= List of people from Ilfracombe =

Ilfracombe is a town on the North Devon coast. This is a list of notable individuals who are associated with Ilfracombe in some way, listed alphabetically within categories.

==Academics==

- Thomas Harriot (c. 1560 – 1621) – the quintessential Renaissance Scholar, who in September 1607 observed a comet from Ilfracombe which would later be identified as Halley's Comet.

==Actors/Actresses==

- Peter Sellers (1925 – 1980) – where he first set foot on stage
- Joan Collins (born 1933) - actress, author and columnist, went to school locally
- Jackie Collins (1937 – 2015) - romance novelist and actress, went to school locally

==Architects==

- George Wightwick (1802 – 1872) - architect and possibly the first architectural journalist, designed nearby Watermouth Castle.

==Artists==
- Frank McEwen (1907 – 1994) – founder and Director of National Gallery of Zimbabwe, then called, the National Gallery of Rhodesia. Retired to Ilfracombe before his death.
- Damien Hirst (born 1965) - artist and art collector, local patron, funder of two local restaurants, various properties and local farms
- George Shaw (born 1966) - artist, Turner prize shortlisted in 2011, has studio on Ilfracombe High St

==Explorers==

- Thomas Stukley (c. 1525 – 1578) – an English adventurer who served in combat in France, Ireland, and at the Battle of Lepanto, raised as the son of Sir Hugh Stucley, of Afheton, near Ilfracombe

==Musicians==

- John Gardner (1917 – 2011) - composer of classical music, grew up locally.

== Naval officers ==

- Sir John Berry (c. 1636 – 1690) - an English officer of the Royal Navy.
- James Bowen (1751–1835) – British naval officer and commissioner of the Royal Navy, was master of at the Glorious First of June.

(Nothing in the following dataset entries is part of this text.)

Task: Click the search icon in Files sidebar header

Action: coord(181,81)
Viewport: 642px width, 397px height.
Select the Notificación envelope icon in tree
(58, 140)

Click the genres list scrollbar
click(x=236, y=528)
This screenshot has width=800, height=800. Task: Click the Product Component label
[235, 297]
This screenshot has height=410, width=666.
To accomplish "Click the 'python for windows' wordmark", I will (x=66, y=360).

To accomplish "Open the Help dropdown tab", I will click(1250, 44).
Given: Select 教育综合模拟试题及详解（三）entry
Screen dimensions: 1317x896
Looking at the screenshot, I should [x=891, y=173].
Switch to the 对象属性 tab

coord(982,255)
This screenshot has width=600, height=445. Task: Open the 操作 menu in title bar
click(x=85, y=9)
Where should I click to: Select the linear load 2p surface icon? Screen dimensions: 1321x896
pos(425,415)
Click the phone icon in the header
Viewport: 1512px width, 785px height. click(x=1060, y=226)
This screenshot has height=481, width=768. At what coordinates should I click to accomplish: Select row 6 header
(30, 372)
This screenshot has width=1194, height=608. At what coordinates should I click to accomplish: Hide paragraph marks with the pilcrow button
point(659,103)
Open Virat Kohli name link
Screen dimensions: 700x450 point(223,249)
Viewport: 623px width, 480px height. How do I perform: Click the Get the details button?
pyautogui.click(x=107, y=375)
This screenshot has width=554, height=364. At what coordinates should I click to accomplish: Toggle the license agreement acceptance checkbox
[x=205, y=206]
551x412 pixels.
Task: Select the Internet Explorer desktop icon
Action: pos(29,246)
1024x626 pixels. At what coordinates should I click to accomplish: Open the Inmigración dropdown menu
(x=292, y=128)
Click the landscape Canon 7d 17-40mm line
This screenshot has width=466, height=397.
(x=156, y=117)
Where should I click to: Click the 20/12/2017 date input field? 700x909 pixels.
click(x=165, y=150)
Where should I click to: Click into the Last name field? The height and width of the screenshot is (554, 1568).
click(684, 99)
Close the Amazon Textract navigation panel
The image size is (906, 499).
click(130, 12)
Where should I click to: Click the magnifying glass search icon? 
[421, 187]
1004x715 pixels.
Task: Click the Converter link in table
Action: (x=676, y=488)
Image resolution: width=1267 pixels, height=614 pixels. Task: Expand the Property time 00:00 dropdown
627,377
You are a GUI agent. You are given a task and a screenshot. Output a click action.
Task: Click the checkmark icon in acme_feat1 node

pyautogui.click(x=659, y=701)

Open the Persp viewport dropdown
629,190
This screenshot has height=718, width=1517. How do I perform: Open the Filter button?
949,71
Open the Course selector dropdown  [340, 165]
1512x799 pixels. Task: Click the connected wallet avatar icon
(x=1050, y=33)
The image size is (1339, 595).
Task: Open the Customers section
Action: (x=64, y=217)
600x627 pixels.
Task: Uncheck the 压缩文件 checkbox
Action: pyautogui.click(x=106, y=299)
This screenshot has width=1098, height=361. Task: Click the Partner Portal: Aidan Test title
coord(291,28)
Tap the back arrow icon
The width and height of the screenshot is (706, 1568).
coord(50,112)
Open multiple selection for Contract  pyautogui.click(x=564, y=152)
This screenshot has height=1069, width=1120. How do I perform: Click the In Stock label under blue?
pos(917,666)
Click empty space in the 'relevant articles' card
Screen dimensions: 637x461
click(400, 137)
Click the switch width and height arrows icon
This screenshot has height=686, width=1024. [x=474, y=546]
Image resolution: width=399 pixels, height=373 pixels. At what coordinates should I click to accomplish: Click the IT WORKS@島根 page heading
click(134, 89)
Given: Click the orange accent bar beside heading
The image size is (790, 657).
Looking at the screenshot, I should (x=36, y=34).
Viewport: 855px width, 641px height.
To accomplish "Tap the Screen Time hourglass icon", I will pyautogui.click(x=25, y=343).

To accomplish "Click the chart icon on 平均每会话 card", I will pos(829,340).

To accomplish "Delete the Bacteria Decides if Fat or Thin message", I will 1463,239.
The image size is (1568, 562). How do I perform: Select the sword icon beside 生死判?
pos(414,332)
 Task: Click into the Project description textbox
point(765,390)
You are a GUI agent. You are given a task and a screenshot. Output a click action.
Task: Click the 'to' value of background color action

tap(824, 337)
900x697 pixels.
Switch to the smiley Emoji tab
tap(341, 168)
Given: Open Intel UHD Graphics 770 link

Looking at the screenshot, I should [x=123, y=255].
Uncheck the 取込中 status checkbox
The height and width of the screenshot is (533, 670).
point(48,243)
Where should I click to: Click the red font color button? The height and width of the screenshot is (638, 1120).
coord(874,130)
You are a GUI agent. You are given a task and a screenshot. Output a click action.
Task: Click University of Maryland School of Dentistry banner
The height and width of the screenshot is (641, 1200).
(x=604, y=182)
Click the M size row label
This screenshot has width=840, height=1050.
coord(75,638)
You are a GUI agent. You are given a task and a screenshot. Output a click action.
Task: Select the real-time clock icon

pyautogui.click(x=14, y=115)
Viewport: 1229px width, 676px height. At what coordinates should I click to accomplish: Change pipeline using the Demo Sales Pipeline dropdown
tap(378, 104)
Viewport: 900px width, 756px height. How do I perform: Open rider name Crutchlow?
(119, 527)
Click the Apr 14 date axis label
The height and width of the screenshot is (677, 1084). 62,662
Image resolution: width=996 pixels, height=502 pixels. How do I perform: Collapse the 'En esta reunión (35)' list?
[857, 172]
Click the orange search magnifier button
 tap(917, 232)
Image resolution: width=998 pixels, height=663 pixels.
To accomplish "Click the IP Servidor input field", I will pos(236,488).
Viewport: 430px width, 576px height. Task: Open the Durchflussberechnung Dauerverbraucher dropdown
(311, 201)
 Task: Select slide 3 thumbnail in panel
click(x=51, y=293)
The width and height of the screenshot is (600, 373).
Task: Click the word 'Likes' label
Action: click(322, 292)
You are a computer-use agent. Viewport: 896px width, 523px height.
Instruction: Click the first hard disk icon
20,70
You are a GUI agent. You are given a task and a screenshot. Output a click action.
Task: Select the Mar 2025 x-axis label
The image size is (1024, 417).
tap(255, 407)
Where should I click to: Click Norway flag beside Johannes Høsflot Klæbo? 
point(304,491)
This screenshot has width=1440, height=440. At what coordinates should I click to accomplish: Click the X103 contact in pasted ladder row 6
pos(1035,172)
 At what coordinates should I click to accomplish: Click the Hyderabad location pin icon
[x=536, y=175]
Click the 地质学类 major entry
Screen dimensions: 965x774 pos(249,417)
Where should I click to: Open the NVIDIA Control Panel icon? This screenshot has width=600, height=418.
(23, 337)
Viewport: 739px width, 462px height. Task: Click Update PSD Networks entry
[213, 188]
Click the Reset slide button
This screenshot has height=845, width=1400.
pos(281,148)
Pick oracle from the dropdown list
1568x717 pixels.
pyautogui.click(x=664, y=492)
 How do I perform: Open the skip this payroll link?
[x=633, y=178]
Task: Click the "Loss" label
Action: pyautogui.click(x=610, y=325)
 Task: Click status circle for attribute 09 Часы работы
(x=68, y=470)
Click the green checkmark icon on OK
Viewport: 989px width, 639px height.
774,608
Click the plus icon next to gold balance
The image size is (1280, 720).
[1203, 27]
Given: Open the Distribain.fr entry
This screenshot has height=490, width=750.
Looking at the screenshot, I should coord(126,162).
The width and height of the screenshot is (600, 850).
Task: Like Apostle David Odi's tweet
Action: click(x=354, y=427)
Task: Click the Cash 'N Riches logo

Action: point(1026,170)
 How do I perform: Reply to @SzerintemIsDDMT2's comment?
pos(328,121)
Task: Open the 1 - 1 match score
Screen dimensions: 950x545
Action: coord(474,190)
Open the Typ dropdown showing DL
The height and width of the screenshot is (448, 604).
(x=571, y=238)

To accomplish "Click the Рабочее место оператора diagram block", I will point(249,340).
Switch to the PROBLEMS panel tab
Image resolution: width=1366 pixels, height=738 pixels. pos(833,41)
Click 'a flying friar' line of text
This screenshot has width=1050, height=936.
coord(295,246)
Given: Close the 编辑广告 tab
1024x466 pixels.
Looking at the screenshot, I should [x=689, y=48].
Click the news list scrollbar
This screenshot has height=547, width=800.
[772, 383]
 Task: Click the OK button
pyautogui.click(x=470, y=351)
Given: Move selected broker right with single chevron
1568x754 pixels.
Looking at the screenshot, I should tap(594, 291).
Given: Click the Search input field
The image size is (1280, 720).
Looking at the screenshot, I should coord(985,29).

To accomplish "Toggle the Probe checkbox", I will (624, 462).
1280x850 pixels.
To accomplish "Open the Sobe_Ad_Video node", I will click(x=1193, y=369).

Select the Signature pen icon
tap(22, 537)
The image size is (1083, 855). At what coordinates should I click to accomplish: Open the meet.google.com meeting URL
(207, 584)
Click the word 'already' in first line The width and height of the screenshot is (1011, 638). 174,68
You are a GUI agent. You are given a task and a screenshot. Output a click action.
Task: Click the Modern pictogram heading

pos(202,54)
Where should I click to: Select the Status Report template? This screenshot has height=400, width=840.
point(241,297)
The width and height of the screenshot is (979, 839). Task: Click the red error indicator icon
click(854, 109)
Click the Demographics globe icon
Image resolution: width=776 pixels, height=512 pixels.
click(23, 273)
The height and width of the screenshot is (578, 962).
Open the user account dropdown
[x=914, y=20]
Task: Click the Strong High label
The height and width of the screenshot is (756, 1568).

Captained HMS Dreadnought & HMS Argot, became rear-admiral, commanded fleet which rescued the British army from Corunna during the Napoleonic war.
- Richard Bowen (1761–1797) – British naval officer, brother of Rear-Admiral James Bowen. He served with Lord Nelson and whilst standing next to Admiral Nelson was killed during the Battle of Santa Cruz de Tenerife.
- Captain John Richards Lapenotière (1770 – 1834) – a British Royal Navy officer who commanded HMS Pickle, observed the Battle of Trafalgar on 21 October 1805, participated in the rescue operations which followed and then carried the dispatches of the victory and the death of Admiral Nelson to Britain.
- John Bowen (1780–1827) – a naval officer and colonial administrator born in Ilfracombe 1780, founded first British settlement of Tasmania 1803 at Risdon Cove (renamed Hobart). Married the niece of the Duchess of Clarence.

==Politicians==

- Anna Catherine Parnell (1852 – 1911) – Irish nationalist, she drowned in the town; sister of Charles Stewart Parnell, the Irish Nationalist leader

==Sportsmen/women==
- Stanley Cotterell (1857–1939) - founded the Bicycle Touring Club
- Jonathan Edwards (born 1966) – world champion triple jump athlete and gold medallist at the 2000 Summer Olympics
- Jason Twist (1968 – 2023) – two times world champion at eight ball pool.

==Writers==
- Philip James Bailey (1816 – 1902) – English poet and author of Festus; lived locally
- Robert Freke Gould (1836–1915) – soldier, barrister and historian of Freemasonry
- Emilia, Lady Dilke (1840 – 1904) – British amateur author and art historian, popular writer on art, particularly French; she became a contributor to the Saturday Review in 1864.
- Coulson Kernahan (1858–1943) – English novelist, from Ilfracombe, his book God and the Ant sold more than a million copies.
- James Allen (1864 – 1912) – writer of inspirational books and poetry; aged 38, he moved to a small local cottage for a simple life of contemplation where he wrote over 20 works.
- Henry Williamson (1895 – 1977) – prolific English author of natural and social history novels. He lived in a small cottage in the town.